Bryan, who had been one of the lead engineers on the project, noted that of all the bids received for the building, “the selection of the elevator system presented the greatest difficulties.” He also reported what is, perhaps, a familiar scenario today – all the elevator bids were viewed as “excessive in price.” The solution was to revise the specifications and solicit new bids. The elevators’ capacities were revised in table 1.
However, the freight elevators were to be designed “to be capable of carrying” the originally specified loads “at reduced speeds.” The bidders also were allowed to substitute wooden rails in place of steel guide rails, the maximum cost of the passenger cabs was reduced from US$300 to US$200, and the “indicators” were to be eliminated. The latter change serves as a reminder that a wide variety of elevator features were viewed as “optional” in the late 19th century.
The second round of bidding followed the same format as the first in that bids were solicited for steam, hydraulic and electric elevator systems, a fact that emphasized the presence of competing older (steam), current (hydraulic) and new (electric) technologies. The engineers, architects and clients chose to accept the bids for the electric elevator plan. According to Bryan, this selection was the result of a “thorough investigation” that revealed these elevators would “be more economical. . . on account of the light loads usually carried.” He also noted this selection resulted in “some saving in first cost” and a “much more compact arrangement in the engine room.”
The contract was awarded to Sprague Electric Elevator Co., which specified its Type X38 model for the two passenger elevators and two of the freight elevators (1500-lb.-capacity machines) and its Type Z model for the other four freight elevators (1800-lb.-capacity machines). Both were drum machines that featured tandem worm gears, with the primary difference being the use of solenoid control on the Type X38 machines and pilot motor control on the Type Z machines. Sprague Electric Elevator said it could provide the eight elevators at a cost of US$22,070, and the required additional engine, dynamo and “appurtenances” for an additional US$3,134; thus, the total cost was US$25,204.

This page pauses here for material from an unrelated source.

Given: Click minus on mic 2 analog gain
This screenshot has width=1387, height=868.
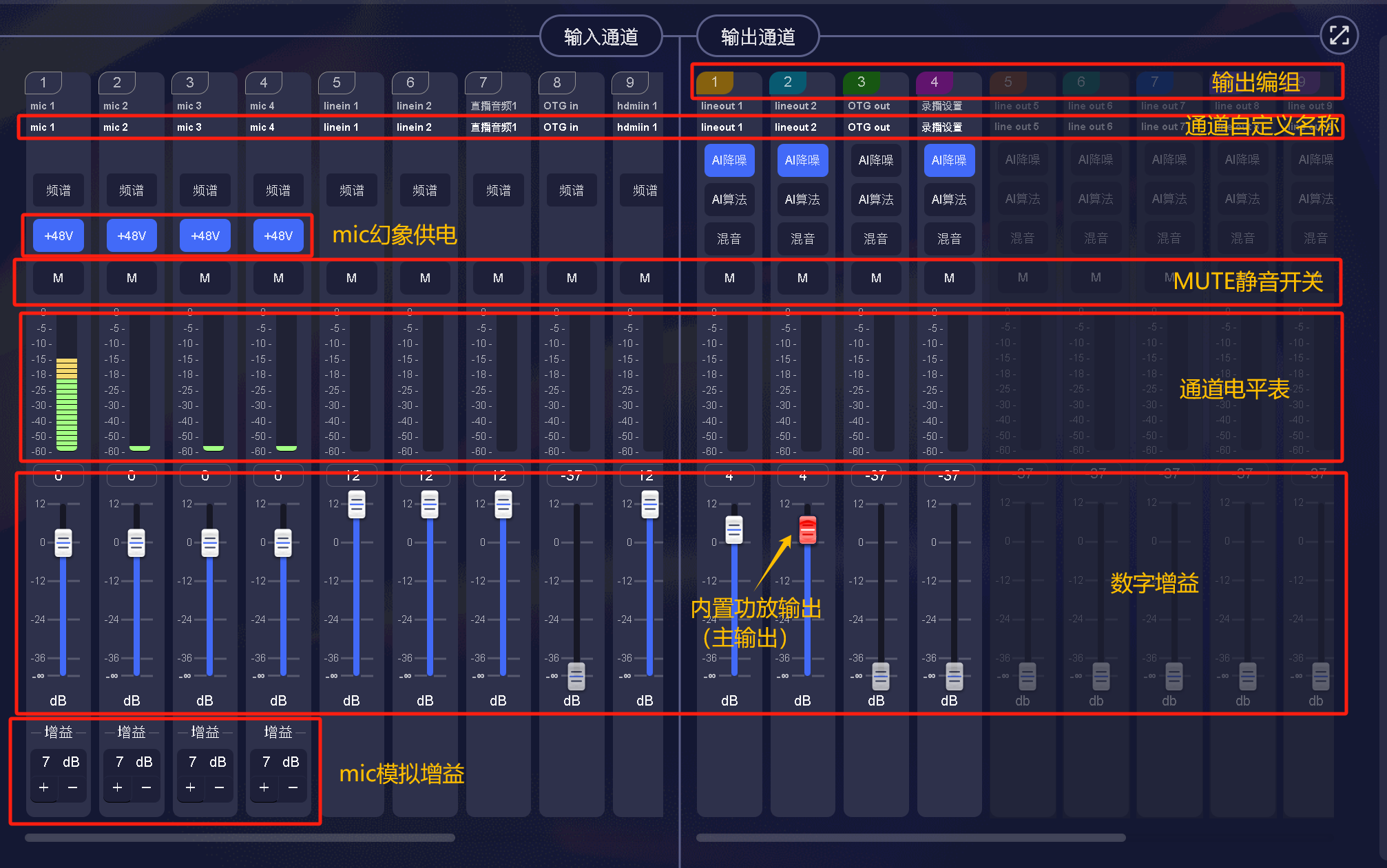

Following the elevator installation, Bryan oversaw a series of tests that sought to “determine whether the contract guarantees had been met.” One Type X38 and one Type Z freight elevator were subjected to “exhaustive” and “detailed tests of capacity, speed, and efficiency.” The tests employed four methods. For the various load tests, the live load was obtained by weighing. Voltage, speed and current were measured by “simultaneous readings” taken at “2.5 s. intervals,” with the current being “checked by two instruments, two observers reading independently.” The “speed of travel” was calculated by “dividing the revolutions of the armature by the known ratio between the speed of the armature and the speed of car.” Finally, the “power consumed per trip” was obtained “by plotting the curves of the current readings, the arc of which – multiplied by the voltage – gives the watt hours per trip. This was reduced to mile of travel by multiplying the watt hours per trip by the fraction that one round trip is of 1 mi.” Bryan used this data to produce a table that indicated the kWh per car mi. for various loads and speeds, and a graph that plotted the “observed data” of the Type X machine for three load conditions at both low and high speeds.

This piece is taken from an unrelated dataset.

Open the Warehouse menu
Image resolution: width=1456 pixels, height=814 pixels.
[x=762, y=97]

A wattmeter placed on the switchboard measured the electrical power consumed by the elevator plant. Records were kept for the period between July 12 and July 27, 1898 (138.5 hr. of operation). During this period, the “electrical power used by the eight elevators” was “1,920 kilowatt hours, or an average electrical horsepower per hour of 18.6 for the plant, or 2.3 horsepower per elevator.” For the full month between July 2 and August 2 (283.5 hr. of operation) the “average electrical horsepower was 19.2, or 2.4 per elevator.” Interestingly, no records were kept of the travel distance. Bryan claimed he could estimate the distance traveled for the period between July 12 and 27 as follows: he assumed an average efficiency of 4 kW per car mi.; thus, 1,902 kWh divided by four yielded a mean travel distance of 480 mi.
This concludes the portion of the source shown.